During his time at West Point (1778-1780), Kosciuszko built a garden with his own hands terraced on the side of a cliff overlooking the Hudson River for the purpose of “rest and repose.” (2.)
Five Famous Etchings
One of the earliest advertisements giving descriptions for the Old Spring at West Point photogravure and the four other gravures appeared in the advertising pages of The Outlook for February 3, 1894:
Five Famous Etchings
The Passenger Department of the New York Central has just issued a series of five beautiful etchings, which artistically outrank anything of the kind ever issued by a railroad company, while the absence of any advertising feature renders them suitable for hanging in your office, library, or home.

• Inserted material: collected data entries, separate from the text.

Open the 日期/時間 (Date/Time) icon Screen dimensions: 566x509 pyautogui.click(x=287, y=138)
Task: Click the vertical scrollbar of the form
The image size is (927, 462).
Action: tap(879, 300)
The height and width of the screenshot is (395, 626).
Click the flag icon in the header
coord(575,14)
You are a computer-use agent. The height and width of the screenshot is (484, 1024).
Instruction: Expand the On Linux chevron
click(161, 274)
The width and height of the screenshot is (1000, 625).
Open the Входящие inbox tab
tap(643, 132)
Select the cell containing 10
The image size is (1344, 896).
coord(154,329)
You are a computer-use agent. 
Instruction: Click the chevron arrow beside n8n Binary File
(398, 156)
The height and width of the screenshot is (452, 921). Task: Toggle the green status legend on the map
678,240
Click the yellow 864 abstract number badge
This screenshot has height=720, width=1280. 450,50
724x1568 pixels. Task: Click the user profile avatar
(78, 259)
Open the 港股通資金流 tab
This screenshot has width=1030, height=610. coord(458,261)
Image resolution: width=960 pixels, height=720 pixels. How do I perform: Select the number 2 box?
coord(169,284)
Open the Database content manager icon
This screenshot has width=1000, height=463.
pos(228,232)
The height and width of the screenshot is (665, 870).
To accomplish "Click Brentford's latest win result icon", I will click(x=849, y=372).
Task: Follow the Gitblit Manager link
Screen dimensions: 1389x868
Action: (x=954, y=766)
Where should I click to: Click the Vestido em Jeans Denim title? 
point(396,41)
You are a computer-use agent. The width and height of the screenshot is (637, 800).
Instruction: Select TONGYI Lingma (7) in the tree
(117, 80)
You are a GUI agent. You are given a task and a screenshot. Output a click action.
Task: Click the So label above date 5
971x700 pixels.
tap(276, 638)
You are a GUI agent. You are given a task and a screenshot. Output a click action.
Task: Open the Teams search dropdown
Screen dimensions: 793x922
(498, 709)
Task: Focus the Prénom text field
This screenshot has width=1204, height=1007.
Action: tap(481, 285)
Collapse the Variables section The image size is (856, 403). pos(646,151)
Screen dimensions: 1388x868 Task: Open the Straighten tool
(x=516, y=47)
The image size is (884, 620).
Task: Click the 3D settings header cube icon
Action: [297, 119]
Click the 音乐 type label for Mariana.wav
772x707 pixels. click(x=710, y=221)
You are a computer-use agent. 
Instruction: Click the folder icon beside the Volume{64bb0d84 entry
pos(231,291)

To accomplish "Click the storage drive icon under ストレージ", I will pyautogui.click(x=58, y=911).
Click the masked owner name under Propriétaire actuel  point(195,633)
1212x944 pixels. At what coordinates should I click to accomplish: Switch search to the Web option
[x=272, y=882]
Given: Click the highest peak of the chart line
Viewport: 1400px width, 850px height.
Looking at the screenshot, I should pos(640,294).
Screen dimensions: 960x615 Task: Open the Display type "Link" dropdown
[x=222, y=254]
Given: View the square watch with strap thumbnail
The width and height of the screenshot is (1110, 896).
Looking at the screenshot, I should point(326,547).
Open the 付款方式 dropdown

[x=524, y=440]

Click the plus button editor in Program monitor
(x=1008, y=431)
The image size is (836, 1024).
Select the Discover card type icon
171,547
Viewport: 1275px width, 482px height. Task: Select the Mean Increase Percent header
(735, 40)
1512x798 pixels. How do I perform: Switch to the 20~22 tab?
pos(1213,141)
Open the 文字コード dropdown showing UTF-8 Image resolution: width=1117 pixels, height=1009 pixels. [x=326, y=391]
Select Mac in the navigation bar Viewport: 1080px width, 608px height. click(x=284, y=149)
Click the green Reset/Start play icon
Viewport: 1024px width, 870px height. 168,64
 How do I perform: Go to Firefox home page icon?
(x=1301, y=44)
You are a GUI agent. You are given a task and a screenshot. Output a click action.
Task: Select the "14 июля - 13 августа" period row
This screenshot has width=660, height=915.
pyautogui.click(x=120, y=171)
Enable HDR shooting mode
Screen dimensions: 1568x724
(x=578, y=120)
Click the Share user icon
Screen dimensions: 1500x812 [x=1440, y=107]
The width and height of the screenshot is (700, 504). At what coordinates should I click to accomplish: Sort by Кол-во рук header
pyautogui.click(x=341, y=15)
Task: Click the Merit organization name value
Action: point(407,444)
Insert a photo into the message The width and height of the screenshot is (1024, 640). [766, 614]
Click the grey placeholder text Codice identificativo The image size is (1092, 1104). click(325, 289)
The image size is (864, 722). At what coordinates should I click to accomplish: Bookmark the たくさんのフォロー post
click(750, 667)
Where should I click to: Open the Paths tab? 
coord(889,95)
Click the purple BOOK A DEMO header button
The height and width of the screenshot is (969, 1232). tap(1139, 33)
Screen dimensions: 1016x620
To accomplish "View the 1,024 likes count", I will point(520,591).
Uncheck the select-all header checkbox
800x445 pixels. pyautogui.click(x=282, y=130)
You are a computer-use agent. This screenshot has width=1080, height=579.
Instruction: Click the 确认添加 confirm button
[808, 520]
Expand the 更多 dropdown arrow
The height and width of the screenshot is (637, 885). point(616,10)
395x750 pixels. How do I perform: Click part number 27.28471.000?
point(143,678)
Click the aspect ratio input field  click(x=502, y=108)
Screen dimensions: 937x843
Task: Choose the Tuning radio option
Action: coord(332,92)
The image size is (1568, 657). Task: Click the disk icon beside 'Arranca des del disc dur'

A brief description of each, with a glance at their titles, is all that is necessary to obtain a fair idea of the pictures.
No. 1 is “Washington Bridge,” which spans the Harlem River at One Hundred and Eighty-first Street—one of the finest bridges in the world, and a marvel of engineering. In the distance is High Bridge, the Croton Viaduct; in the foreground a characteristic river scene that will be recognized by any one at all familiar with the locality.
No. 2—” Rock of Ages, Niagara Palls,” from a photo by William H. Jackson & Co., Denver. A view that has been admired by every one who has seen it. The soft tones in which it is printed add greatly to the effect of the falling waters and spray.
No. 3—”Old Spring at West Point,” also from a photo by William H. Jackson & Co., Denver. A romantic scene, recalling memories of summer days at the famous military academy.
No. 4—”999 and the DeWitt Clinton.” The famous Empire State Express Engine “999,” which occasioned such widespread comment at the World’s Fair, occupies the top half of the card, and below appears the old ” DeWitt Clinton,” affording truly remarkable example of the progress of railroad science in the past fifty years.
No. 5—”Rounding the Nose, Mohawk Valley.” One of the handsomest railroad pictures ever made. The scene is just below Little Falls.
These etchings are all printed on fine plate paper. 24×32 inches, suitable for framing. Copies can be procured at the office of George H. Daniels, General Passenger Agent. New York: E. J. Weeks, General Agent, Buffalo; F. J. Wolfe, General Agent, Albany: H. D. Carter, General Agent, Herkimer, for fifty cents each, or will be mailed in stiff tube, secure from injury, to any address, postpaid, for seventy five cents each, in currency, stamps, express or postal money order. (3.)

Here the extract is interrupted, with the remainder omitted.